Academia is one of the few places that accommodate quirky people. Which is why I’m there. Annoyingly, academia also includes perfectly normal people. Which is where the clash between the normal and the quirky happens. Guess on which side I am. (If you hazarded “normal”, I forgive you because you must be new here.) As a junior academic at the mercy of senior colleagues, I have it tough. But I fight like an angry grumpy cat.
The other day I received a mail from Professor Pfeiffer, one of the angry old men who guarantee my doctoral study programme. At face value, he asked me to submit my individual study plan signed by me and my supervisor. In between the lines, he was blaming me for not having delivered the document yet and was craving my blood. There ensued an exchange of passive-aggressive mails between Professor Pfeiffer and my supervisor, all of which I received in copy.
Doctor Jefferson, my supervisor, wrote along these lines: Dear Pfeiffer, Mara was the first to come have her documents signed in September. Will you kindly fix the mess you notoriously have in your darn papers? Xoxo, Emma. On which Professor Pfeiffer wrote laconically: What you say may or may not be the case. But I got no papers from her. Pff. When I discovered that the paperwork I was required to procure now was different from the paperwork I had already handed in, I thought it fit to visit Professor Pfeiffer in person to avert a looming feud.

Except I’m not a people’s person. So in the process of solving one problem, I created a bunch of new ones. I should have known better. I cornered the professor in his office while chancing to wear skinny jeans, furry heels and red lipstick. (My outfit, not the professor’s.) It was clear from my looks that I was meaning business. (Irony intended.) I knocked on his door, and undecided whether I heard come in or not, I proceeded to let myself in using the key left in the door from the outside.
Has no one stolen your keys yet? I said by the way of greeting as my head emerged in the office, the body tentatively remaining outside in case I was not invited. Uh, er, nope, the professor managed to respond but looked as though he were confronting the spectre of a white rabbit. Actually, what he was facing was an army of black owls, which happened to be the print of the obviously work-appropriate shirt I was wearing. (Sardonic sneer.) Come in, sit down, the professor ventured. I waited for him to offer me something. He didn’t. I should have brought my slivovitz.
I initiated a bit of beating about the berry bush, that is, small talk intended to prove me as the normal member of society which I am not.

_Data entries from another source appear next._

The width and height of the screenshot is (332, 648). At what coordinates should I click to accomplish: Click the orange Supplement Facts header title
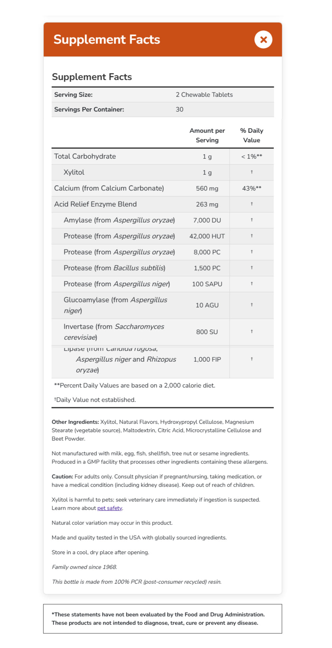click(107, 39)
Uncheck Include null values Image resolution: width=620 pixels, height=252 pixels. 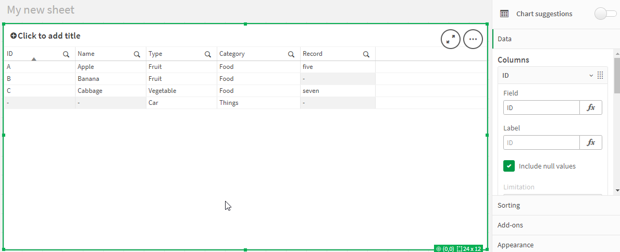pos(509,166)
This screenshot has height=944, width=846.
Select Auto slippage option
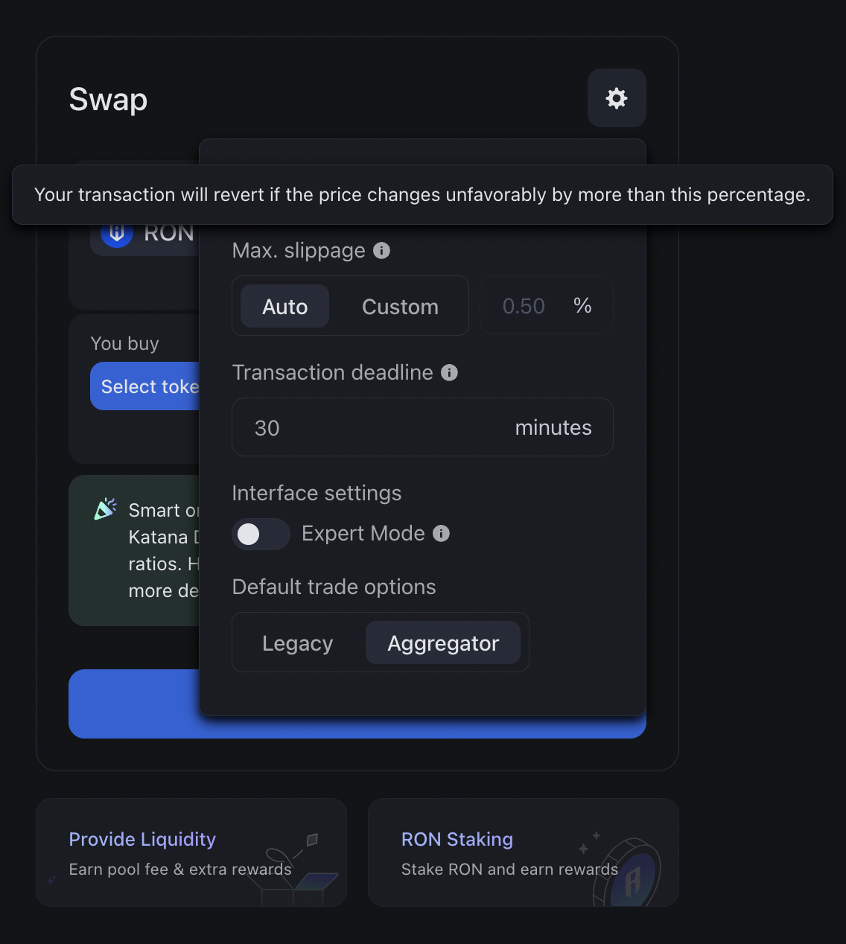[284, 307]
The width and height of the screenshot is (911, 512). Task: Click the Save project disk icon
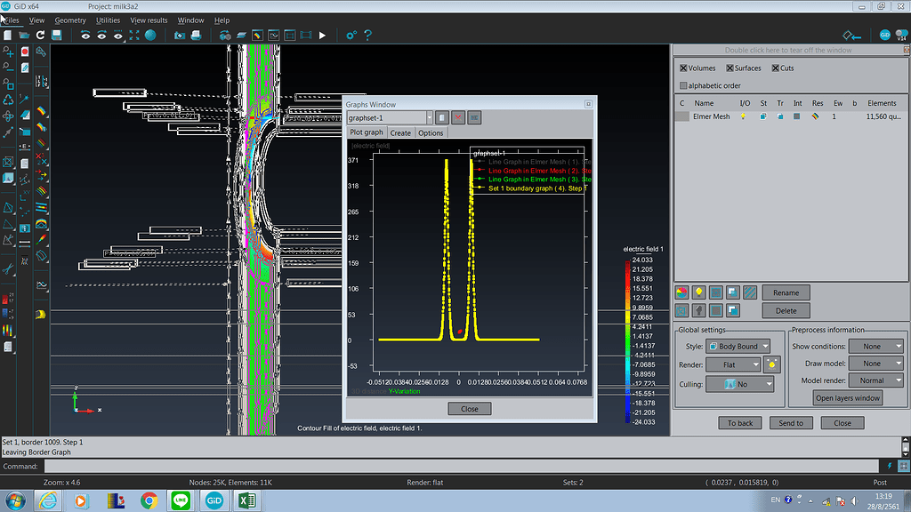56,36
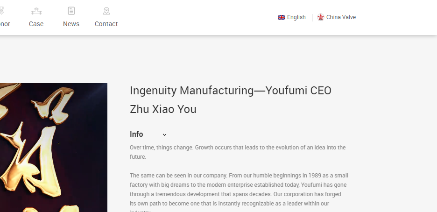The height and width of the screenshot is (212, 437).
Task: Click the map pin icon above Contact
Action: (106, 11)
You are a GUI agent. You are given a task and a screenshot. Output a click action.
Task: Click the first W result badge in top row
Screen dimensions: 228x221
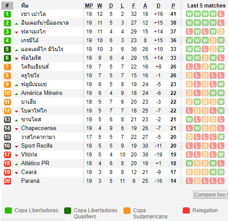tap(189, 14)
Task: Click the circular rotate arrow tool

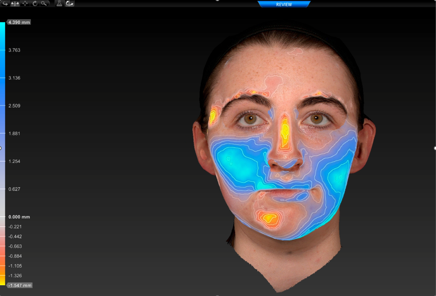Action: [35, 3]
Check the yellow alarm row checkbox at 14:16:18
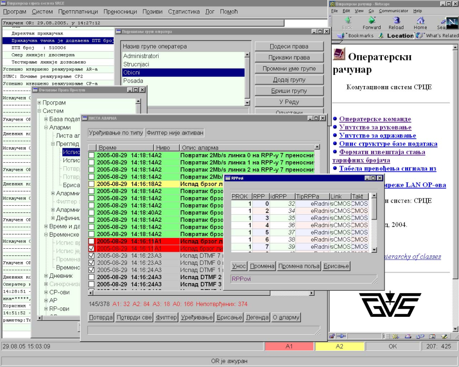This screenshot has height=367, width=459. point(91,184)
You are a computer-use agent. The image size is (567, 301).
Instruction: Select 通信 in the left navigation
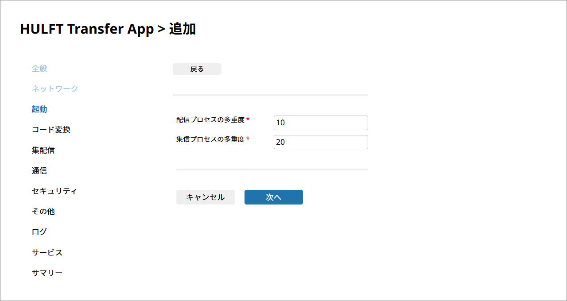click(x=39, y=170)
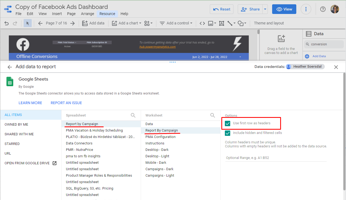Click the search icon in Spreadsheet column
This screenshot has width=346, height=200.
(133, 115)

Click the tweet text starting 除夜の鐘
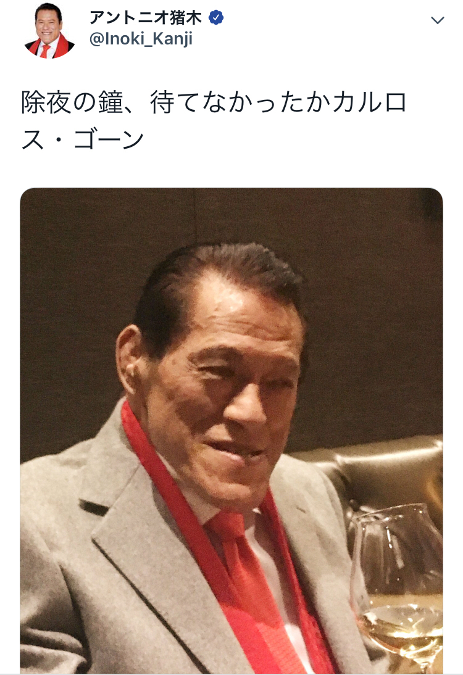[x=214, y=121]
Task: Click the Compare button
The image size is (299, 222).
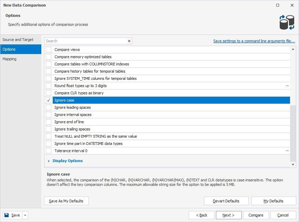Action: click(256, 215)
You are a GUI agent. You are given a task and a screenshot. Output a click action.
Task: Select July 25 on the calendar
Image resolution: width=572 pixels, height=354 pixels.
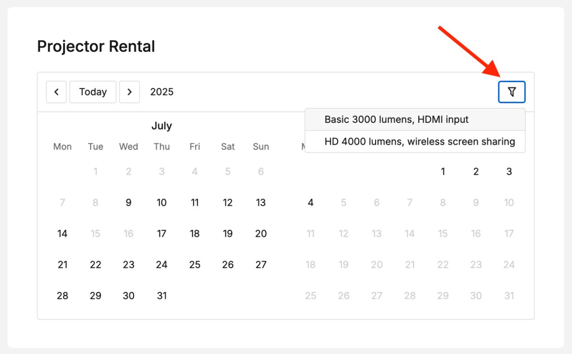tap(195, 265)
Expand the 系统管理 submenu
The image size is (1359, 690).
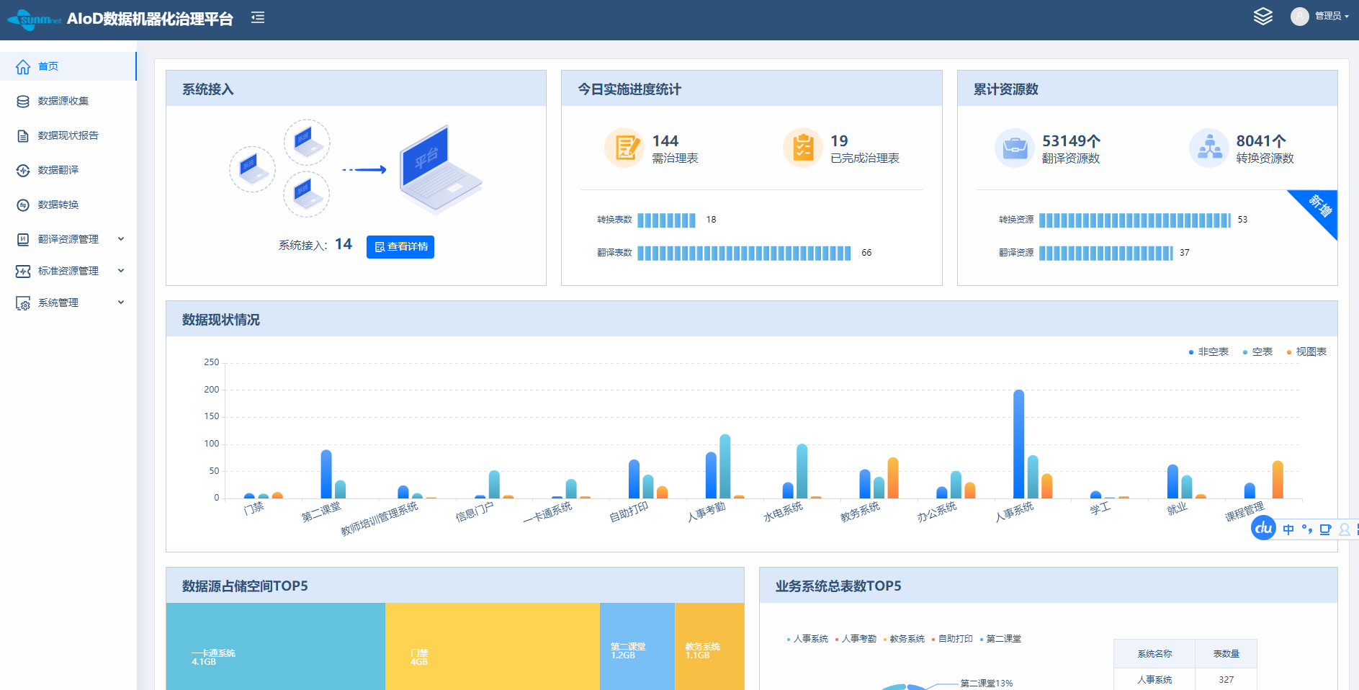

I talked weather (So, it’s freakin’ freezin’, right, professor?), but for mysterious reasons it didn’t work. Also, I’m kidding. As a respectful student with a reputable language register, I spoke thus: Good morning, Professor Pfeiffer, I’m so sorry to bother you, but I’d like to apologise for any inconvenience caused by my failure to submit my paperwork in time. I will rectify this regrettable situation immediately. Please don’t fire me.
The professor seemed well pleased with the outcome, admitting that the individual study plan was a momentary random idea he got on Friday. I understood that instead of going for beer, like any sane person on Friday does, he sat down to contrive a plan how to engage doctoral students in a regular one-to-one interaction with senior department members. With a benevolent gesture, he waved my questioning stare away and observed, beaming with pride, that his brilliant plan was working because I indeed came to him for a talk.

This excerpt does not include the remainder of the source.